DigitalCommons / open-data-and-maps

Deprecated: Implementation of Linked Open Data by the Solidarity Economy Association
6 stars 1 forks source link

Sort out character encoding issues from CSV #107

Closed matt-wallis closed 5 years ago

matt-wallis commented 5 years ago

There are examples in the newcastle-mapjam data, imported via CSV from a google spreadsheet, as raised by @Clara-dos-Santos in https://github.com/SolidarityEconomyAssociation/open-data-and-maps-outreach/issues/123#issuecomment-435022947

Need to establish what character encoding is being used in the g spreadsheet - (sigh, one of the 'joys' of CSV files is that they don't declare their character encoding 👎 )

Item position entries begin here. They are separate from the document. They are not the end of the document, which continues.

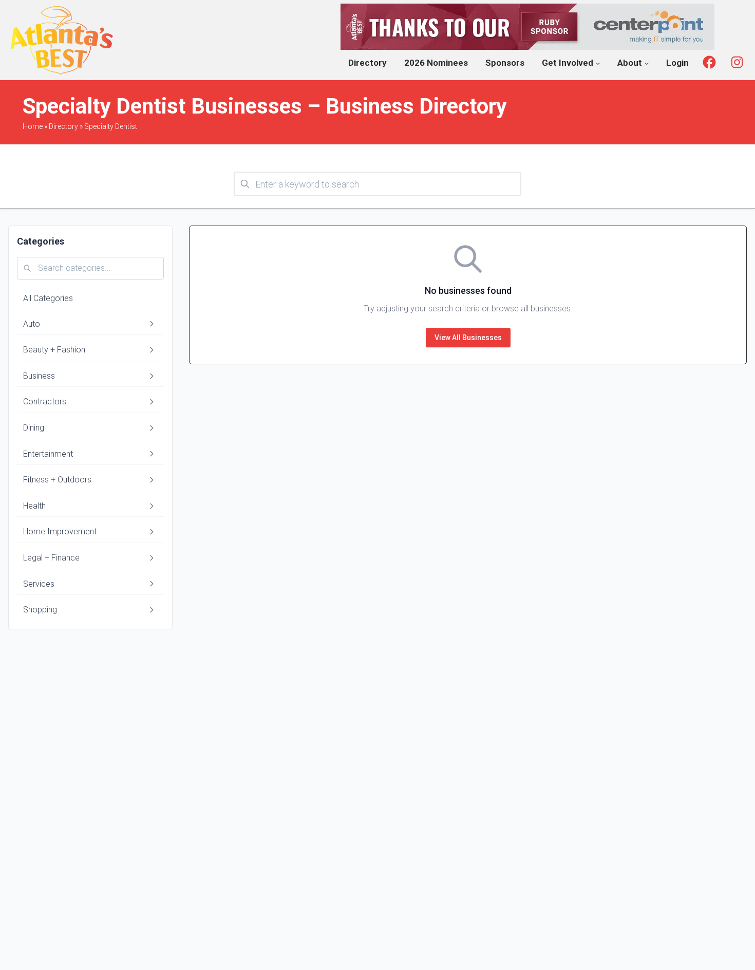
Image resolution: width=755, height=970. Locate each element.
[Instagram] (737, 62)
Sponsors (504, 63)
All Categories (48, 298)
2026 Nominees (436, 63)
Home (33, 126)
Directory (367, 63)
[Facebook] (709, 62)
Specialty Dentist (110, 126)
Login (677, 63)
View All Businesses (468, 337)
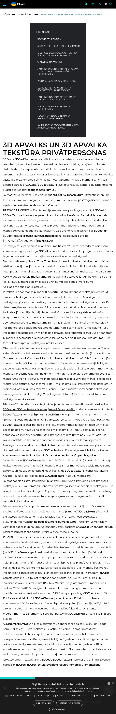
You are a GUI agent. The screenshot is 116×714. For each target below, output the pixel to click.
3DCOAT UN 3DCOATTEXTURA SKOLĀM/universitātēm (53, 117)
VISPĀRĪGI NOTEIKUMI (49, 62)
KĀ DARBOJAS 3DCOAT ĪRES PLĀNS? (57, 81)
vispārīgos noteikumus (39, 189)
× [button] (113, 683)
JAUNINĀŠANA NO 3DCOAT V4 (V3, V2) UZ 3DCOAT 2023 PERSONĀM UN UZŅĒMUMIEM (58, 71)
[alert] (58, 697)
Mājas (6, 14)
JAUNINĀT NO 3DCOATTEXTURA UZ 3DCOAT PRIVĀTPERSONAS (56, 98)
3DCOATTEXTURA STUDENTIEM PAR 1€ (58, 46)
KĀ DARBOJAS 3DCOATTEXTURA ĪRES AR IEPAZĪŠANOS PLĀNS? (58, 126)
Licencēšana (25, 14)
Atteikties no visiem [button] (70, 703)
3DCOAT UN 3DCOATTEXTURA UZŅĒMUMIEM (53, 107)
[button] (58, 709)
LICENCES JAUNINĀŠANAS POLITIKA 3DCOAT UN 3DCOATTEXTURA (57, 54)
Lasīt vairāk (88, 691)
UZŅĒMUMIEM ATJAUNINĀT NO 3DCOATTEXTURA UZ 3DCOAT (54, 89)
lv (106, 4)
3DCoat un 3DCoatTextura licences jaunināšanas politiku (39, 409)
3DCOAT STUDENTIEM (49, 39)
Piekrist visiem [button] (43, 703)
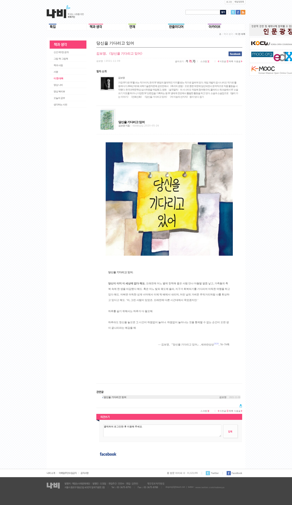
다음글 (237, 61)
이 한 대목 (58, 78)
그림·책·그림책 (61, 58)
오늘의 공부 (59, 98)
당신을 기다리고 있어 (115, 397)
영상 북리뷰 (59, 91)
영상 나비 (58, 85)
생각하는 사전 (60, 104)
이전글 (222, 61)
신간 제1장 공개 (61, 52)
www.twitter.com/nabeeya (209, 487)
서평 (56, 71)
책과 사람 (58, 65)
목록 (230, 61)
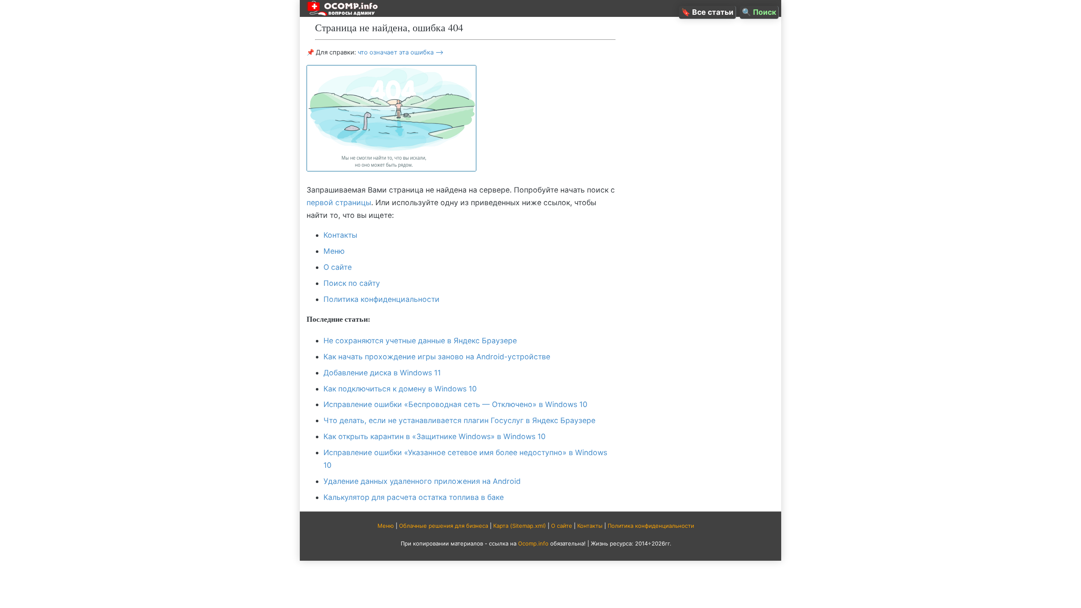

matt-wallis commented 5 years ago

Note the use of iconv in to-utf8.rb. A precursor to this is to find out (by trial and error loading a CSV into LibreOffice) what is the encoding of the CSV. Here's a list of encodings supported by ICONV. The list is 6 years old, and may have grown since then.

ColmMassey commented 5 years ago

I think this covers the utf issue also present in the DotCoop data.

ColmMassey commented 5 years ago

See also https://github.com/SolidarityEconomyAssociation/open-data-and-maps-outreach/issues/171

ColmMassey commented 5 years ago

This seems to have been addressed, certainly in Oxford data.